Dermot O’Kelly, Senior Vice President Oracle UK, Ireland and Israel Technology
Enterprises are almost organic in the way they evolve. Take the way the best of them grow over time (both through customer acquisition and through mergers and acquisitions). When it comes to the IT systems that support these businesses the trend is unremittingly towards greater complexity. When one business buys another, the merger brings with it a new set of IT systems that need to be integrated into the wider organisation. Often this can lead to ‘fiefdoms’ of semi-autonomous IT, scattered throughout the enterprise and making independent decisions.
Moreover, as customers old and new grow in sophistication, so too do the demands they place on the businesses that serve them. For example, customers today demand he best possible experience when it comes to interacting with a brand. Enabling this front-end simplicity requires that the complexity of each customer interaction is moved to the organisation’s back-end systems – making things all the more complex for the business’ internal systems.
IT complexity is not therefore always a sign that things have gone wrong for a business. It is in fact often a necessary by-product of success and of modernisation.
But that does not mean organisations should simply lie down and accept IT complexity as an unavoidable evil. After all, IT complexities lead to lower profits, less innovation, reduced customer and user satisfaction and less competitive advantage.
Indeed, recent Oracle research has shown that organisations that have managed to reduce IT complexity within their businesses have been able to realise average annual benefits of $83 million. We also found that IT simplification drives a number of non-monetary benefits, including improved user productivity, faster time to market and better customer experience. A simplified IT infrastructure is therefore a key business enabler.

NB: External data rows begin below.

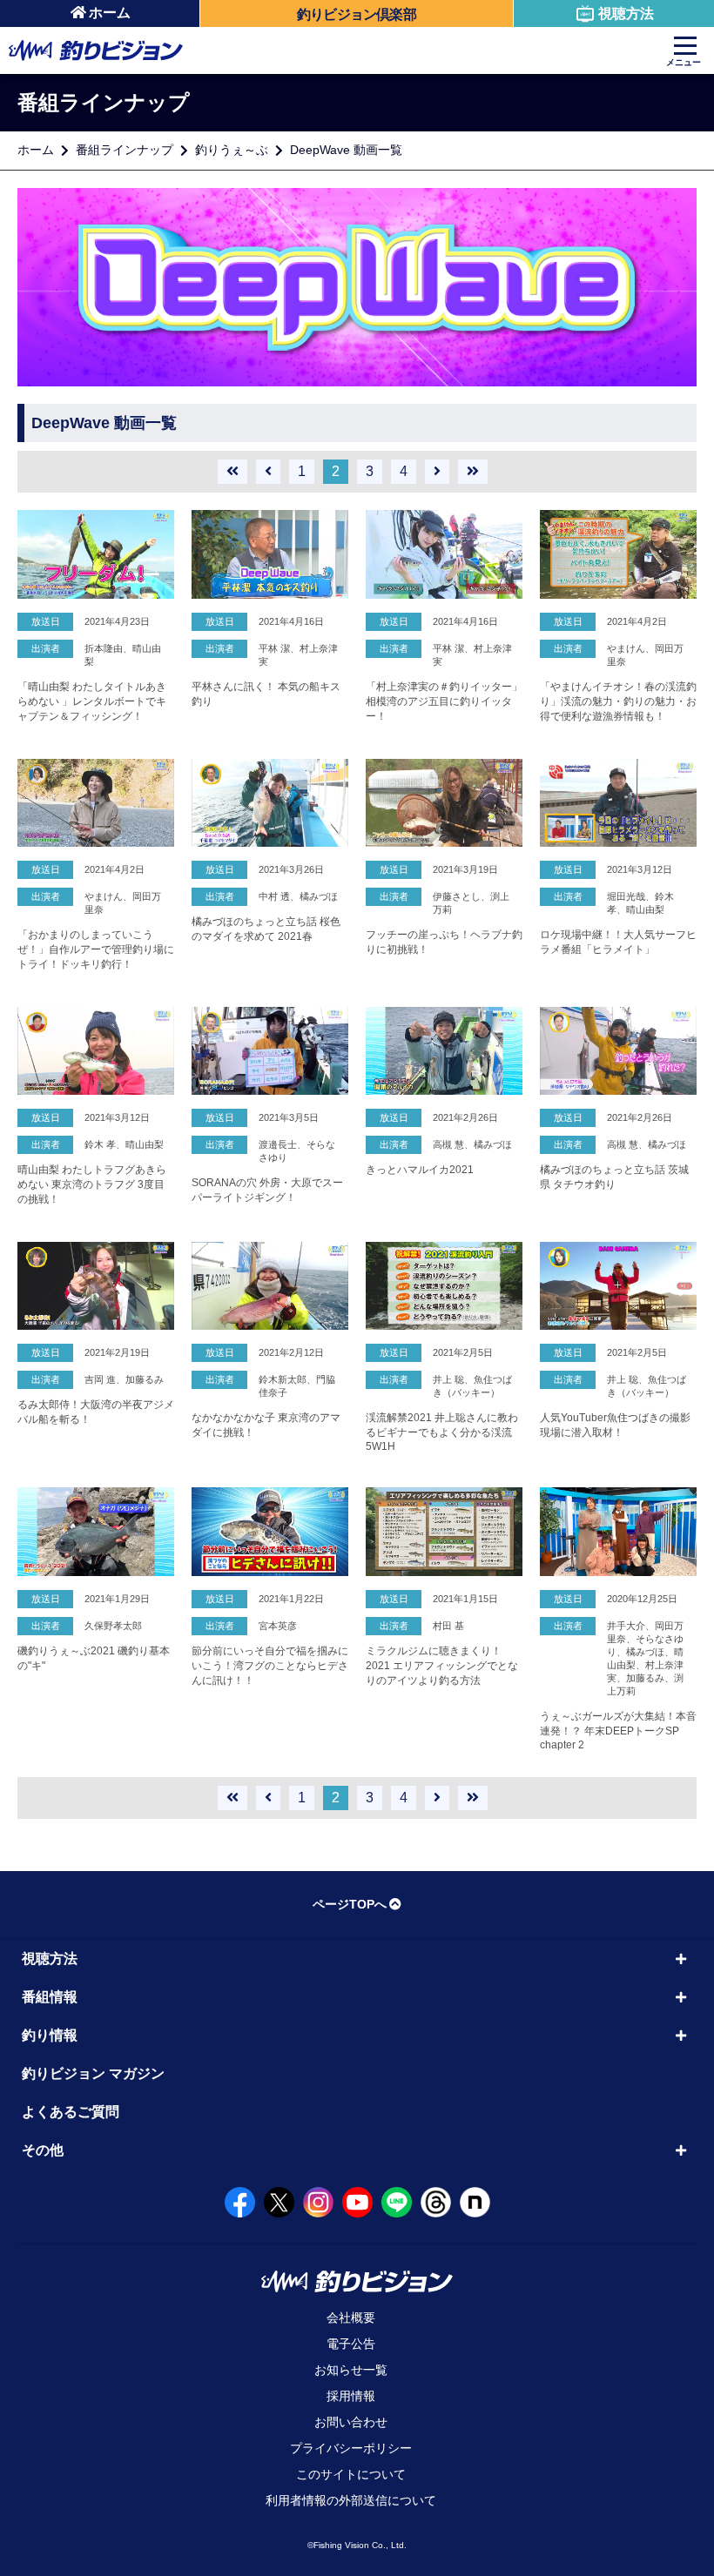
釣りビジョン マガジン (93, 2073)
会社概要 (351, 2317)
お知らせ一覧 (350, 2370)
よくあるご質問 (70, 2111)
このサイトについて (351, 2474)
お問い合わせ (350, 2422)
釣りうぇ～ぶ (231, 150)
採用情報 (351, 2396)
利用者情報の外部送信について (351, 2500)
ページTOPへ (350, 1904)
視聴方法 (626, 13)
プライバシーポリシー (351, 2448)
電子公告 (351, 2344)
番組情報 (49, 1996)
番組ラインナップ (124, 150)
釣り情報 (49, 2035)
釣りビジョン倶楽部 (356, 14)
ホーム (110, 12)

The good news for businesses is that there is a wide range of ways in which they can simplify their IT. The first is to abandon the traditional approach of trying to integrate the different IT ‘fiefdoms’ that emerge as a business grows. This integration is costly and time-consuming and more importantly is not what the IT department should be focussing on. Instead, businesses can invest in systems that have been engineered to work together from the outset and deploy them across the organisation. At a stroke, the IT ‘fiefdoms’ are broken down and replaced by a fully integrated and optimised IT system that reduces costs and allows IT to focus on what they should be doing – driving innovation and growth.
The days of businesses having to dedicate significant resources to managing complexity are numbered. The solutions to almost instantly reduce IT complexity already exist and are proven to help businesses improve their outcomes. Over the next couple of years those businesses that grasp this new reality and act on it are the ones that are set to meet with the most success.